Type 4:樹脂ライナー・炭素繊維両方向全周巻き容器

ライナーを樹脂に変更して軽量化を狙います。樹脂のガソリンタンクはポリエチレンですが、こちらはポリアミド(ナイロン)が主のようです。
実は、真の狙いは、金属の水素脆化問題を避けるための樹脂化ではないかと推察しています。金属の例えば結晶粒界に水素が浸透するなどで、金属がもろくなることが知られています。樹脂の疲労現象もそうですが、応力の作用でこの脆化は促進されます。また、傷があり応力集中しやすい場合は脆化進行が加速されます。

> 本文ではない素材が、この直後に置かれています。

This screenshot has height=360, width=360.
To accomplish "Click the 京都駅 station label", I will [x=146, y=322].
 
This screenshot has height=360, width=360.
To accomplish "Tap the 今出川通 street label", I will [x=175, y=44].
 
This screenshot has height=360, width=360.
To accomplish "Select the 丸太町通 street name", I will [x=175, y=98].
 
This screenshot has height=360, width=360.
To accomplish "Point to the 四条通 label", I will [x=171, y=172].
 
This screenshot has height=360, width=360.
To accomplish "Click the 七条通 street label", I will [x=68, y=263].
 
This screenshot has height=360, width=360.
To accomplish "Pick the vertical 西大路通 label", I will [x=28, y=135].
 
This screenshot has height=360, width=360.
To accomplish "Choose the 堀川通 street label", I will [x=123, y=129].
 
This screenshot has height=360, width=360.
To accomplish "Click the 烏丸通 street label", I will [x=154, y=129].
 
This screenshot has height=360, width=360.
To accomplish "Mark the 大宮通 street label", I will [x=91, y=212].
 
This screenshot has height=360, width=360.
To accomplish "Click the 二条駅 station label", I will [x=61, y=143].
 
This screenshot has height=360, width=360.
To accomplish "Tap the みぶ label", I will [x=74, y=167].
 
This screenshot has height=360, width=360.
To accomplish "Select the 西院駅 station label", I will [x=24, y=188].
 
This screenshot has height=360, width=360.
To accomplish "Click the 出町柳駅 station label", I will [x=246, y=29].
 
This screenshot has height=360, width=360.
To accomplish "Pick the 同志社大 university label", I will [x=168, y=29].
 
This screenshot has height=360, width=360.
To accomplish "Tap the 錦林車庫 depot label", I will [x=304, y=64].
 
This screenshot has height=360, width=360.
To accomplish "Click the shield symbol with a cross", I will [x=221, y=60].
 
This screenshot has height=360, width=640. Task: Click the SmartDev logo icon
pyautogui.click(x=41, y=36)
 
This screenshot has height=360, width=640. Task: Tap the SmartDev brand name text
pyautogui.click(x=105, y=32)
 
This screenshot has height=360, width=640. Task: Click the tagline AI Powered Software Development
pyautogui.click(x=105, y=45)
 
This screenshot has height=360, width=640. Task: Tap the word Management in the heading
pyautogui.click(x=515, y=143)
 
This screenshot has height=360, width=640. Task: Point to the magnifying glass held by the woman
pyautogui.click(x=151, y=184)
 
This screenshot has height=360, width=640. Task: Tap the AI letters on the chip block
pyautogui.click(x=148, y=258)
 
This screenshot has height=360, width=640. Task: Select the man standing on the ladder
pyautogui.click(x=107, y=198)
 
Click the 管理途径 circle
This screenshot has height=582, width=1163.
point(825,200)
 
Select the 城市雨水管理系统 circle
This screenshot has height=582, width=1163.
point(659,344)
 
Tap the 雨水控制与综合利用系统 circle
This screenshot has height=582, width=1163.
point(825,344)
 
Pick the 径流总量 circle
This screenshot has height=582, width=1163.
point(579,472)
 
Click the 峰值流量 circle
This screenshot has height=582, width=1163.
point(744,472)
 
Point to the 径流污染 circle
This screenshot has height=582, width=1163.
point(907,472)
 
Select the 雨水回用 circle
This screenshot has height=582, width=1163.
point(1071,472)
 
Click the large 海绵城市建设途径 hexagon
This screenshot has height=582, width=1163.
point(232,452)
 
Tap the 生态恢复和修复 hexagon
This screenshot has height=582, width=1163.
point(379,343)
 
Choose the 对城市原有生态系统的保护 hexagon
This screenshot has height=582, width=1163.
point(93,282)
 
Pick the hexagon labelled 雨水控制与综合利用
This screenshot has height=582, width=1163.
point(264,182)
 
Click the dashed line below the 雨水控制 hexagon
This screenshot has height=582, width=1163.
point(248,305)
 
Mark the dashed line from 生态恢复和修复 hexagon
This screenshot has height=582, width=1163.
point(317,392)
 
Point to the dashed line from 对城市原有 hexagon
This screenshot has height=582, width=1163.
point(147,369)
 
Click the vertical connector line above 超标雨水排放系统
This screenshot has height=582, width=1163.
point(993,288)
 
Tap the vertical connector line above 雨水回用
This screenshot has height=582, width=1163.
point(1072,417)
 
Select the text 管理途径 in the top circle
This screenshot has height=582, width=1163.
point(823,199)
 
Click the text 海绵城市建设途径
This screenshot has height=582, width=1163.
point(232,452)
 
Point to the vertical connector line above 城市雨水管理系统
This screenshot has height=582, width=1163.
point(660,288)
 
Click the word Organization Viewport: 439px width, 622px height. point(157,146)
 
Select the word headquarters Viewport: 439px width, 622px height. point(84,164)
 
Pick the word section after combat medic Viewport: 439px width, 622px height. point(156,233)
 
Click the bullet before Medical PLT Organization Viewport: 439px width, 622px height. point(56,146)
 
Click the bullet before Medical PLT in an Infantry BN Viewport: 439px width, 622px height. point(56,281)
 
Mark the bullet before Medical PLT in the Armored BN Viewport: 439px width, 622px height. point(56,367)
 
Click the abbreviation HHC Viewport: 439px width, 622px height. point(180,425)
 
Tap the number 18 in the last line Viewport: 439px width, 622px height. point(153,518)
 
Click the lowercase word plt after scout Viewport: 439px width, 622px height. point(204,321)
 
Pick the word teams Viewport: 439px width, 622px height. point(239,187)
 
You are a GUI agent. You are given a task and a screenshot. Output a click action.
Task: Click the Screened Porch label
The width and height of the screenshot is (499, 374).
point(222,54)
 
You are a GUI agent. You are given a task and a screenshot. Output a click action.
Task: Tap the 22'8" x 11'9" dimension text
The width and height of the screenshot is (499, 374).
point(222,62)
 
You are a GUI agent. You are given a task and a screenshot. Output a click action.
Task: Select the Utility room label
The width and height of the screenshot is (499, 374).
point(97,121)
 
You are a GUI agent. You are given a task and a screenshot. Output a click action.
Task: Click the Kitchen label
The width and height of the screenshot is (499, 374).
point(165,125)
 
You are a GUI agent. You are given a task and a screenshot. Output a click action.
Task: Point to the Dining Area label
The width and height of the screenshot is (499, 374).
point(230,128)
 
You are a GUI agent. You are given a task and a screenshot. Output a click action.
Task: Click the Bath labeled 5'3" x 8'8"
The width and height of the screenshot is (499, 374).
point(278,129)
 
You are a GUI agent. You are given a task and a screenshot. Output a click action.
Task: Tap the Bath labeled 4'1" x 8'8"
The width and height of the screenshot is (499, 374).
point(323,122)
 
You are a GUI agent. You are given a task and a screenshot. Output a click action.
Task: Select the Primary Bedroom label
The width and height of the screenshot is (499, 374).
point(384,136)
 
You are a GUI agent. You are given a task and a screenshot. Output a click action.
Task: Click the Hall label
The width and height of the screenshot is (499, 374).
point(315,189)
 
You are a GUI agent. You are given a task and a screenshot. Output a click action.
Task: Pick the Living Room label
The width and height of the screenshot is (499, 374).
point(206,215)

内圧を上げるほど、貯蔵量は増えます。従来の35MPaから70MPaとし、容量の倍増を狙っての開発だったようです。当然、水素の圧力が高いほど、浸透しやすくなり脆化の進行を促進します。貯蔵量UP狙いで内圧を倍増してますので、水素充填時の応力変化も2倍になると考えられ、応力の影響も倍増します。水素脆化としてはダブルで懸念が増すことになります。一方、水素脆化のメカニズムは各種要因の複合的と言われていますが、十分には解明できていません。メカニズムを解明し安全性を保障するよりは、軽量化にもなるし、樹脂にしよう、との判断だったのではないでしょうか。あくまでも憶測です。
いずれにしても水素脆化問題はクリアされました。
もちろん、口金部などにはアルミ合金が使用されていますので、それなりの対応はされているでしょうし、何より、容器胴体部(筒状のシリンダー部)よりはるかに負荷が低い部分です。

なお今回ご説明した内容に関しては、それぞれの機関で詳細に検討され、各種報告も多数出されています。
たとえば、
 水素の爆発に関しては、消防庁など、
 高圧水素タンクの破裂に関しては、高圧ガス保安協会など
 金属の水素脆化に関しては、NASAや各大学など。